Observations of the legal scene from the Cornhusker State, home of Roscoe Pound and Justice Clarence Thomas' in-laws, and beyond.
Wednesday, May 04, 2005
Obtuse Opinion Writing Department: State v. Washington, 269 Neb. 728 (2005)
State v. Washington, 269 Neb. 728 (April 28, 2005). No. S-04-868. Appeal from the District Court for Douglas County: J. Patrick Mullen, Judge. Exception sustained. Opinion by Justice McCormack.
Language in this case is not a model of clarity, but its convoluted double negative syntax sounds good for a moot court brief.

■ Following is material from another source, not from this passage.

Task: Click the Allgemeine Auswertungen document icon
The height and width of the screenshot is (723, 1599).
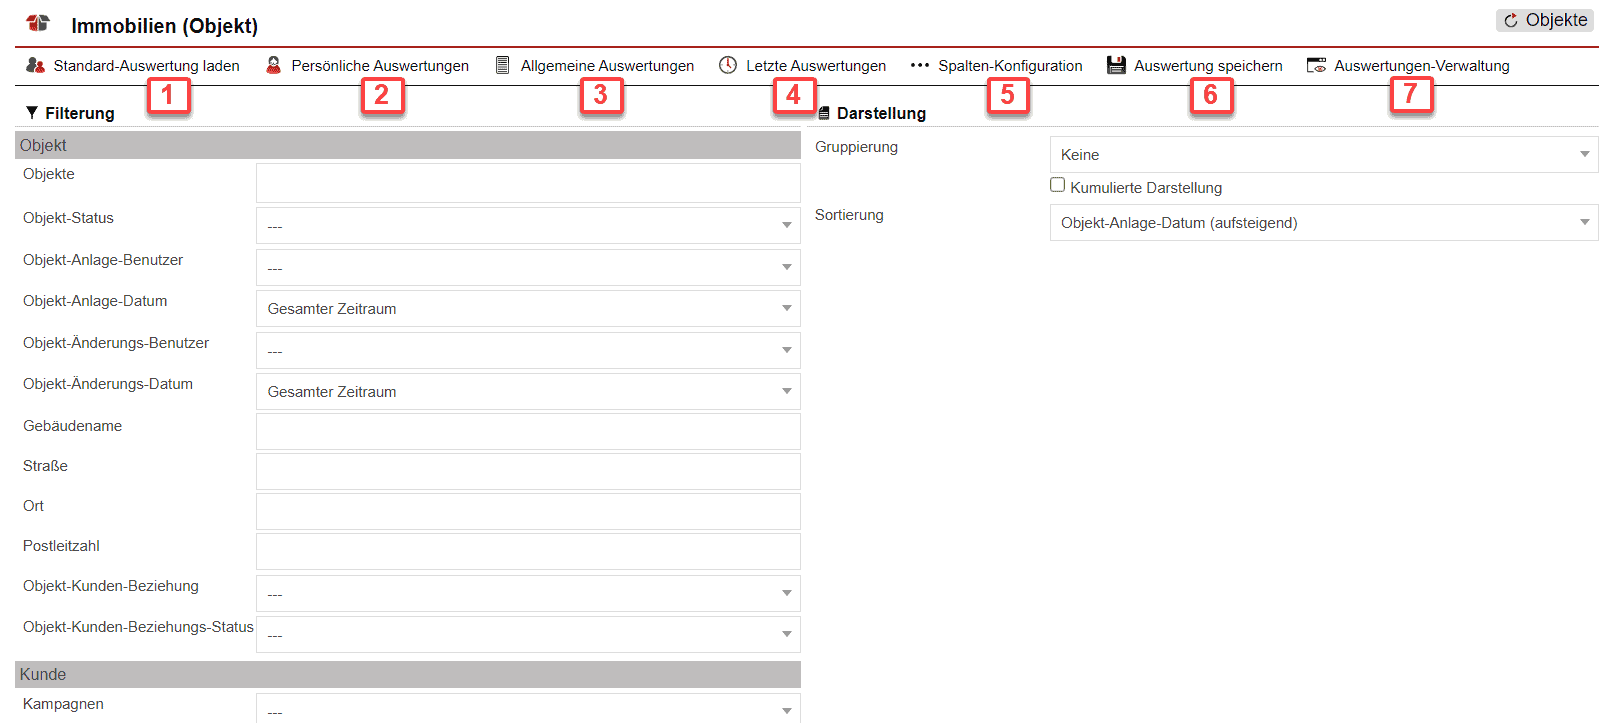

Adrian C. Washington was charged with second degree assault by information filed December 4, 2003. The next day, Washington waived his right to physically appear for his arraignment and also filed a motion for discovery. That motion was not disposed of until May 27, 2004, when the district court ordered mutual and reciprocal discovery. The Defendant sought discharge under the Nebraska Speedy Trial Act, 29-1207; the trial court agreed and dismissed the charged. The State successfully appealed to the Supreme Court.
“ (In) computing the 6-month period for statutory speedy trial purposes, § 29-1207(4)(a) excludes the “period of delay resulting from other proceedings concerning the defendant, including but not limited to . . . the time from filing until final disposition of pretrial motions of the defendant….the issue is far from unsettled.”